As far as being with the OM I doubt it. I never found out who he was and it is a long story, but long story short is I caught her cheating ( I just know it was a guy from work but the company has a thousand workers so it can be anyone) . When I caught her I was on the phone with an attorney within 2 minutes and I told her to move out. She was basically living in hotels and her mom's house. I tried to find out who the guy was and my thinking is the guy was such a loser and probably married and didn't want me to find out. That and she thought I may have done something to the guy. The divorce process was smooth it was uncontested and didn't cost me much.

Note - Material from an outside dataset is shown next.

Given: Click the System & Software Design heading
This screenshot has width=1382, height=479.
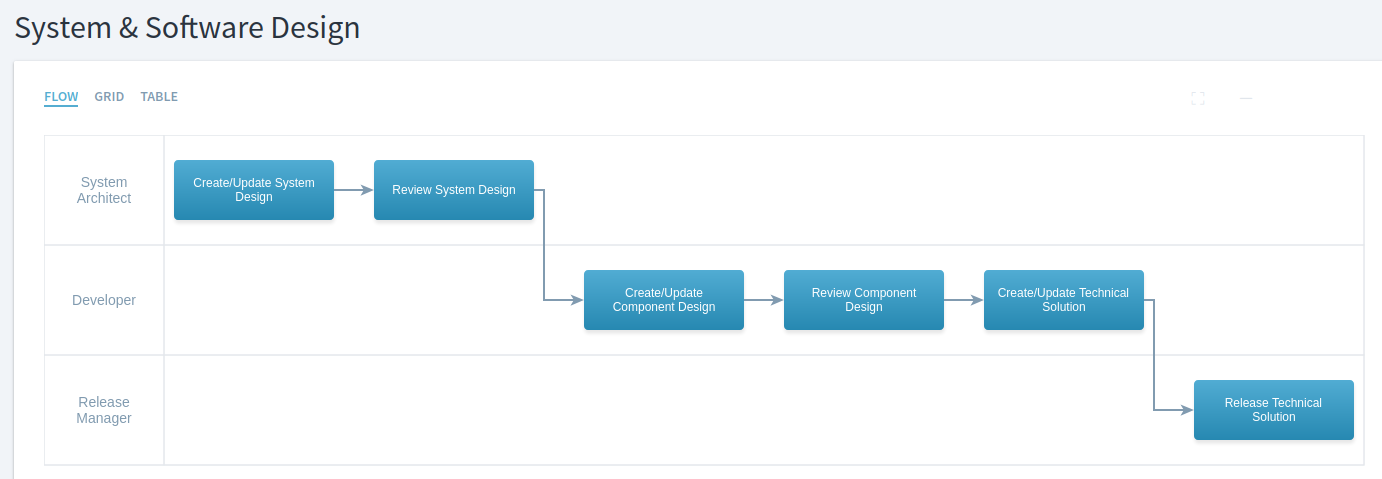Looking at the screenshot, I should pyautogui.click(x=187, y=28).
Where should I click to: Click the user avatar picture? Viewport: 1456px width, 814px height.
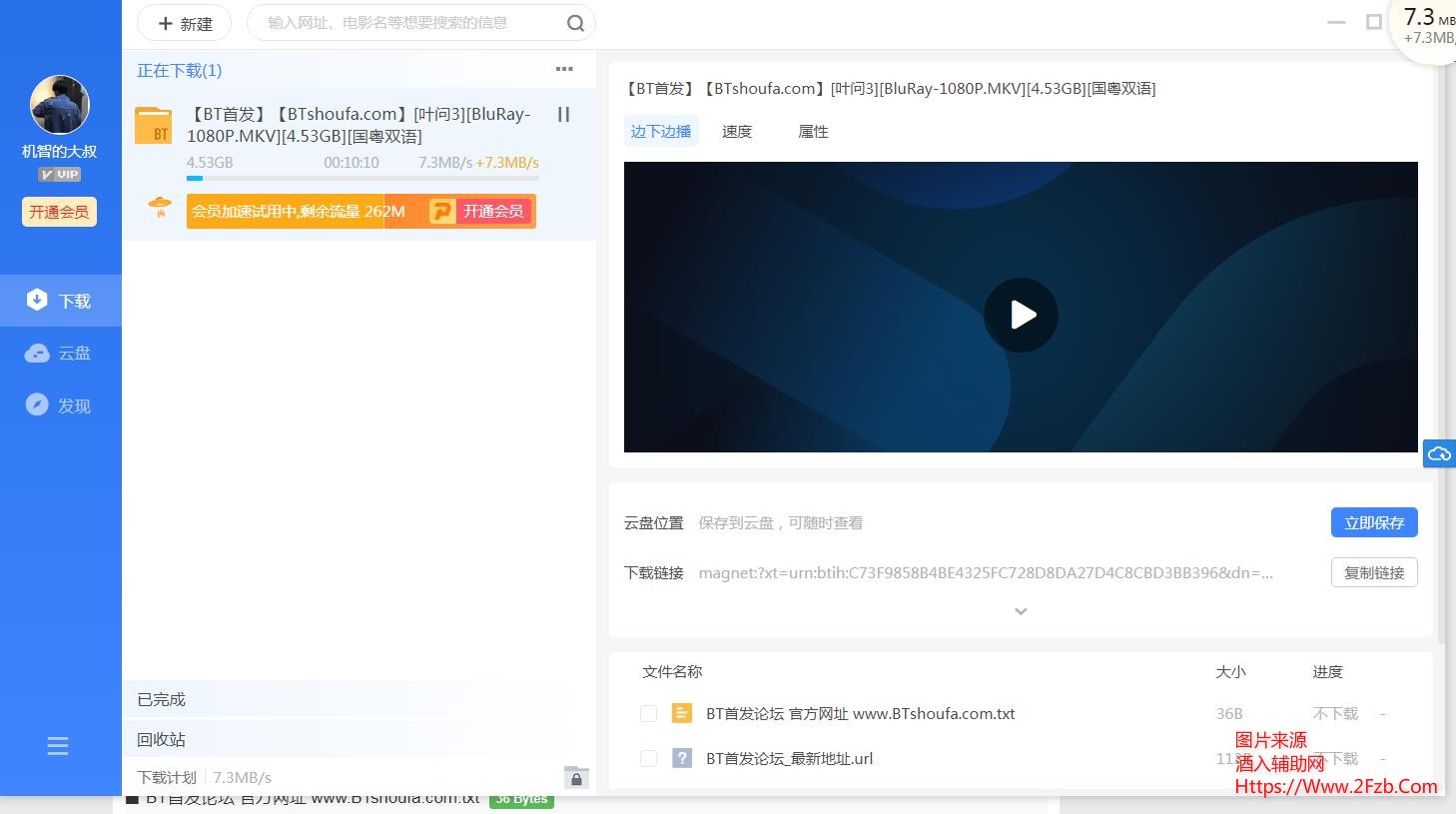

I don't look at her or talk to her and we only communicate through kids. We strictly follow schedules and my kids walk up to our homes during drop off. We do not make eye contact or talk. If there are any bills regarding kids I give the bills to my kids and she does the same and that is how we take care of it. She honestly disgusts me. Her mom died and I didn't even go to the funeral.

I was a great husband and did everything for my family and I was loyal to the end. She could have been paralzyed and I would have taken care of her. As far as I am concerned she is dead to me and if she died tomorrow if it wasn't for my kids I probably wouldn't care one bit. It is amazing how you can love someone more than anything and the next thing you know they are my worst enemy.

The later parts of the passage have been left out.